Looking down the stack trace, this came from org.apache.hadoop.yarn.util.LinuxResourceCalculatorPlugin.readProcMemInfoFile, which the source code shows is reading /proc/meminfo. Looking at this file on each node showed:

[root@cdh57-01-node-02 hadoop-yarn]# cat /proc/meminfo
MemTotal:       24576000 kB
MemFree:        22123008 kB
MemAvailable:   22123008 kB
Buffers:               0 kB
Cached:          1194376 kB
SwapCached:            0 kB
Active:         73536116 kB
Inactive:       21903364 kB
Active(anon):   64138128 kB
Inactive(anon): 11784916 kB
Active(file):    9397988 kB
Inactive(file): 10118448 kB
Unevictable:    26832052 kB
Mlocked:        26832052 kB
SwapTotal:             0 kB
SwapFree:       18446744073709550384 kB
Dirty:              2008 kB
[...]

Erm … SwapFree is 16 million petabytes???

In my LXC configuration in Proxmox I’d set zero swap, thinking that disabling swap would be a good idea. Evidently not.

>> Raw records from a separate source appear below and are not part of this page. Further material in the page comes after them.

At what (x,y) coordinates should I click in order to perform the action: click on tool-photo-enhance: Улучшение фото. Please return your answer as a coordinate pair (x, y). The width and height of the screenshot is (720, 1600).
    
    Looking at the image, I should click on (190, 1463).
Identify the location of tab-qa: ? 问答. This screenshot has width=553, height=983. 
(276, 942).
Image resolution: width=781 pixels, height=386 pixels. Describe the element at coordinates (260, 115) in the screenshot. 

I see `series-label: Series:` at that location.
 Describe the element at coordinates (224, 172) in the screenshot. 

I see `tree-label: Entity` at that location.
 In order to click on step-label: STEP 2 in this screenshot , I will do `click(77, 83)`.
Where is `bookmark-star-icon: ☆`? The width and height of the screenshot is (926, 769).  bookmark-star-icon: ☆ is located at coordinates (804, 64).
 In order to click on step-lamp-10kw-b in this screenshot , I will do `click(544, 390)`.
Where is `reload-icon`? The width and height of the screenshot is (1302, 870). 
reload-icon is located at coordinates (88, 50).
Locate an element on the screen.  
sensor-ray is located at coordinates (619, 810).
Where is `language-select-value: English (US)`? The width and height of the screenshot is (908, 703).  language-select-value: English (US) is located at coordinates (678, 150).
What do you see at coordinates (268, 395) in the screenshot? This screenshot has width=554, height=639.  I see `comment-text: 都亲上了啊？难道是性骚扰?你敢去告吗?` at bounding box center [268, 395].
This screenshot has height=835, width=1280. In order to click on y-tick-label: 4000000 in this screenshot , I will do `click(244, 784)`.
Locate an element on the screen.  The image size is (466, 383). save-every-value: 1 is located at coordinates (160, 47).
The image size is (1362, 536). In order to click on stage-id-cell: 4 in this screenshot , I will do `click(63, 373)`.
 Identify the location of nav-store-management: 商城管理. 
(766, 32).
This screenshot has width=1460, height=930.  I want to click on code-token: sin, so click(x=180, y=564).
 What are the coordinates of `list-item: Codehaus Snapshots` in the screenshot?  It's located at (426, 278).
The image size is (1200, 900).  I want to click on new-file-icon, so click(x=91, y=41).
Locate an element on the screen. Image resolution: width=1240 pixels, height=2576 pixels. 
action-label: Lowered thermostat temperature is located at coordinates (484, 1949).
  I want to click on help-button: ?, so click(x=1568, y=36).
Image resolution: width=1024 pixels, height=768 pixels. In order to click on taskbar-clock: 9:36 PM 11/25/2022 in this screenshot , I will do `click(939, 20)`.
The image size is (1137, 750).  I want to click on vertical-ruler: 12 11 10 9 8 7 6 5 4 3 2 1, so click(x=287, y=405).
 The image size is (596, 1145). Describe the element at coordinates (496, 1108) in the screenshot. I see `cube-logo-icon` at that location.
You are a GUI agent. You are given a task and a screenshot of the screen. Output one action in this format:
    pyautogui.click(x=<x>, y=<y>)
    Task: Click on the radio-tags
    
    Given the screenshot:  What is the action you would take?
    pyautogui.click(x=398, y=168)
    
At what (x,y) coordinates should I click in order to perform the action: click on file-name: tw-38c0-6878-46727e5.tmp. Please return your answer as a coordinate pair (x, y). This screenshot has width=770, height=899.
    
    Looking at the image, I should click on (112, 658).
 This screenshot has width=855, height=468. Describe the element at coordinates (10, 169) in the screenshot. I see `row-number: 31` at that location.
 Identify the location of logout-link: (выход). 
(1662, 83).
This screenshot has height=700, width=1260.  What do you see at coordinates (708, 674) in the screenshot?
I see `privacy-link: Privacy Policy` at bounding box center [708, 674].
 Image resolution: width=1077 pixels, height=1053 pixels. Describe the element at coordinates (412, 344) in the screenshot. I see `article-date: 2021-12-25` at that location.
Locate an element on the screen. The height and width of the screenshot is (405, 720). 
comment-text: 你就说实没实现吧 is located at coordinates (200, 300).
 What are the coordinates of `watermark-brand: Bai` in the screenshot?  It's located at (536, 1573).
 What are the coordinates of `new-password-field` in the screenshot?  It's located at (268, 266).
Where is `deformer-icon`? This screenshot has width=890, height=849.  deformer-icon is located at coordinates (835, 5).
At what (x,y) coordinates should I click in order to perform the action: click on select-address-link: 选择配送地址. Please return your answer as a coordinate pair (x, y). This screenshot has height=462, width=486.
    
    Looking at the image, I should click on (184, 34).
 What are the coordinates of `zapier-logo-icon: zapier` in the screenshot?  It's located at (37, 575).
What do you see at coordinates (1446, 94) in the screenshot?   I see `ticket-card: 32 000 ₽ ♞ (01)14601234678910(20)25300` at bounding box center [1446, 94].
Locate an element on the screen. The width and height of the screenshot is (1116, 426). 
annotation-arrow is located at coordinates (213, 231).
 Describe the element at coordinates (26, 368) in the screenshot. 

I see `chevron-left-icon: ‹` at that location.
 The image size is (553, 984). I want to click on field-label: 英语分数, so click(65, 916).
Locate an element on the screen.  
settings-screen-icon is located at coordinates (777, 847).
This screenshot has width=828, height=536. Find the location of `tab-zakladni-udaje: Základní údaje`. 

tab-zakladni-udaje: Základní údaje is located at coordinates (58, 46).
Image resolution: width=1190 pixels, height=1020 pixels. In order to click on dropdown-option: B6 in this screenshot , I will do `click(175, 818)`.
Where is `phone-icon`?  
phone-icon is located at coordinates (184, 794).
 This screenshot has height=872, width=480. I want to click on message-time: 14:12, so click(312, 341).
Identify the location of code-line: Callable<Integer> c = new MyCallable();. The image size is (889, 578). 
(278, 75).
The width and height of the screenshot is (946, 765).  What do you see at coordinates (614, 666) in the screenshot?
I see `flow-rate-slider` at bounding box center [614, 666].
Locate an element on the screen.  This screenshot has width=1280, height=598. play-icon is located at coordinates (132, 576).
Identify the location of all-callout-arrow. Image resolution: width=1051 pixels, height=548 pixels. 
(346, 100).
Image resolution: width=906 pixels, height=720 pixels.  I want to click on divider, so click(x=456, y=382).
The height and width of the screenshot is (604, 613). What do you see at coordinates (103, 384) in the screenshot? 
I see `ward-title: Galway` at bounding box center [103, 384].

As soon as I updated the container Swap to 128Mb, the SwapFree looked better:

[root@cdh57-01-node-02 hadoop-yarn]# cat /proc/meminfo
[...]
SwapTotal:        131072 kB
SwapFree:         129840 kB
[...]

To apply this to all the six container nodes, I could have used the Proxmox web GUI, but took advantage of the CLI to save some time with a little bash iteration over the six container IDs (111 to 116) and the pct set command

for i in 11{1..6}; do pct set $i -swap 512;done

To check the value across each node at once, I used pdsh from my laptop to run the same command on each node directly:

rmoff@asgard:~> pdsh -l root -w cdh57-01-node-0[1-6] "grep Swap /proc/meminfo"|sort
cdh57-01-node-01: SwapCached:            0 kB
cdh57-01-node-01: SwapFree:         515496 kB
cdh57-01-node-01: SwapTotal:        524288 kB
cdh57-01-node-02: SwapCached:            0 kB
cdh57-01-node-02: SwapFree:         523056 kB
cdh57-01-node-02: SwapTotal:        524288 kB
cdh57-01-node-03: SwapCached:            0 kB
cdh57-01-node-03: SwapFree:         523476 kB
cdh57-01-node-03: SwapTotal:        524288 kB
cdh57-01-node-04: SwapCached:            0 kB
cdh57-01-node-04: SwapFree:         523760 kB
cdh57-01-node-04: SwapTotal:        524288 kB
cdh57-01-node-05: SwapCached:            0 kB
cdh57-01-node-05: SwapFree:         522272 kB
cdh57-01-node-05: SwapTotal:        524288 kB
cdh57-01-node-06: SwapCached:            0 kB
cdh57-01-node-06: SwapFree:         519456 kB
cdh57-01-node-06: SwapTotal:        524288 kB

From the Cloudera Manager Cluster Setup page I then clicked Retry and YARN came up successfully.